Tempo hari seorang teman menyarankan agar saya meninggalkan koran, buku, dan televisi selama sebulan.  Katanya ini dimaksudkan agar saya bisa mulai belajar mendengarkan ‘suara’ dari dalam diri sendiri. Sebulan penuh, mulai sejak dia mengucapkan itu pada pertemuan kami. Saya melongo. Sebulan penuh tanpa media alias puasa media, begitu pendeknya. Saat itu yang terpikir adalah mampukah dan apa enaknya hidup tanpa media seperti itu? Teman saya tersenyum, berkata bahwa dia tahu itu bakal berat buat saya tapi di akhir puasa saya akan merasakan manfaatnya.  Baiklah saya akan lakukan, jawab saya. Lagi dia tersenyum senang. Dan dengan sangat baik dan murah hati dia memberikan tiga buku agama dan beberapa barang. Buku agama itu katanya sebagai ganti dari buku-buku yang dilarangnya saya baca karena selama masa sebulan itu saya cuma boleh membaca buku agama dan buku cerita anak-anak.

Jadilah sejak keesokan harinya saya puasa media. Berat karena walau tak tergantung pada televisi, saya punya kebiasaan makan di depan layar gelas itu, sekedar menonton berita. Juga saat itu sedang berlangsung ajang kompetisi pencarian bakat yang tayang seminggu sekali dan saya tonton tiap minggunya. Dengan berat saya meninggalkannya. Tempat makan pindah ke teras. Saya berusaha keras untuk tidak mendengar suara apapun dari televisi. Kalau pas lewat ruangan duduk dan kebetulan televisi menyala karena ditonton bapak atau ibu saya maka saya akan memalingkan muka dan menulikan telinga. Saya juga jadi rajin mematikan televisi yang sering dinyalakan oleh ibu saya ketika beliau memasak. Saya juga yang mematikan televisi yang ditinggalkan begitu saja oleh bapak saya. Pokoknya begitu pegang remote maka satu-satunya tombol yang saya pencet adalah power, lalu plas matilah dia.

Koran.
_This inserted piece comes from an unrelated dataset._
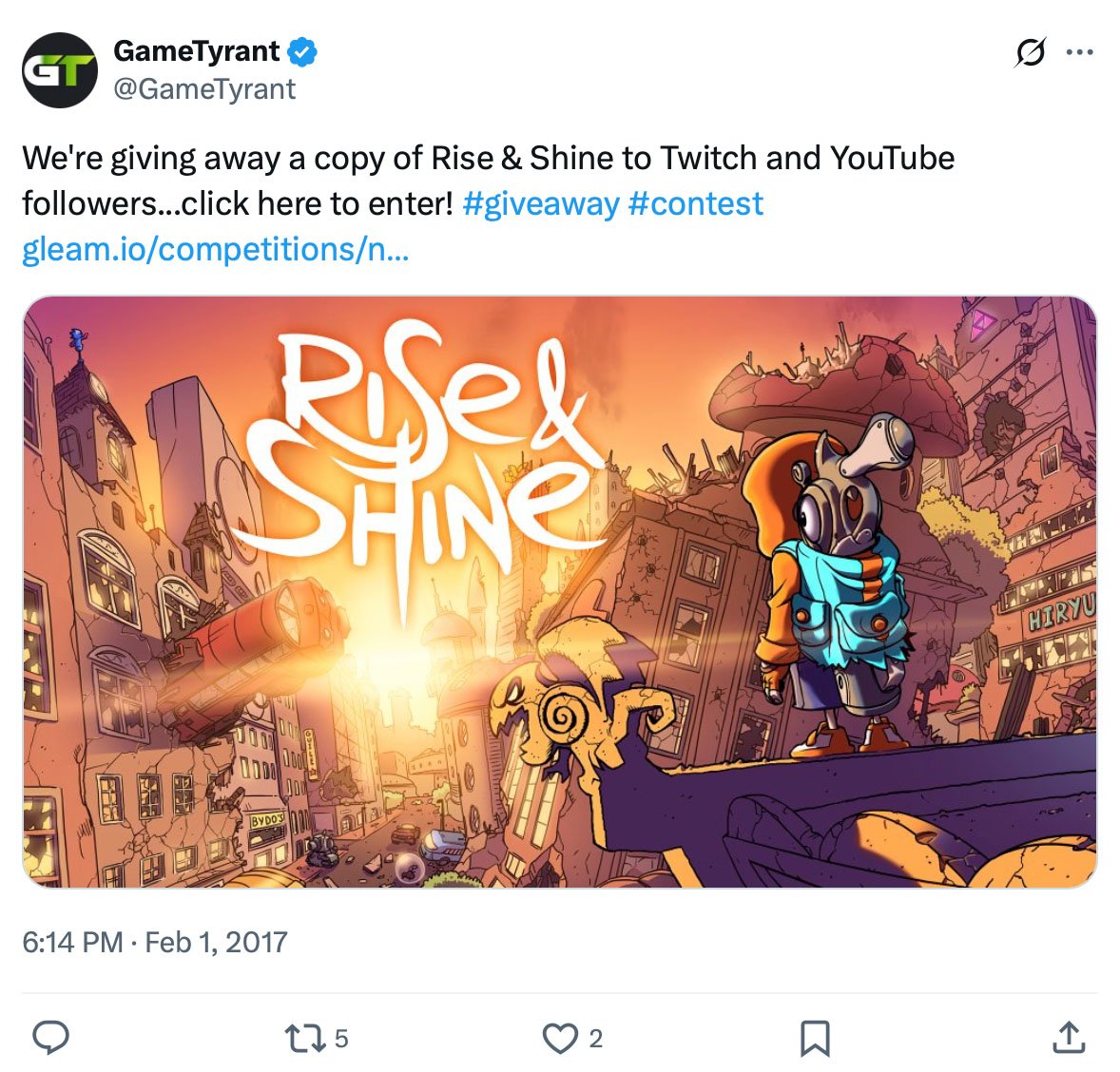Open sharing options with the upload arrow icon
Image resolution: width=1120 pixels, height=1072 pixels.
point(1070,1039)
Nah, ini juga hal berat untuk ditinggalkan.  Saya bukan termasuk pembaca koran yang melahap habis seluruh halamannya. Tidak, selama ini saya pembaca yang pemilih. Headline tentu saya baca. Kolom-kolom opini kalau tidak terlalu ruwet juga akan saya baca. Berita ekonomi dan bisnis asal ulasannya tak penuh variabel yang njelimet juga jadi pilihan saya. Berita luar negeri termasuk pilihan utama. Berita sosial budaya termasuk minat saya. Berita olah raga juga jarang saya lewatkan terutama jika menyangkut tenis. Jadi jelas terasa ada yang hilang ketika koran tak boleh lagi saya baca. Alhasil apa yang saya kerjakan adalah sekedar melipat koran yang ditinggalkan tak beraturan oleh bapak atau kakak saya. Tak itu saja, saya juga tak membaca berita dari situs online, pun rupa-rupa berita yang di-share di media sosial.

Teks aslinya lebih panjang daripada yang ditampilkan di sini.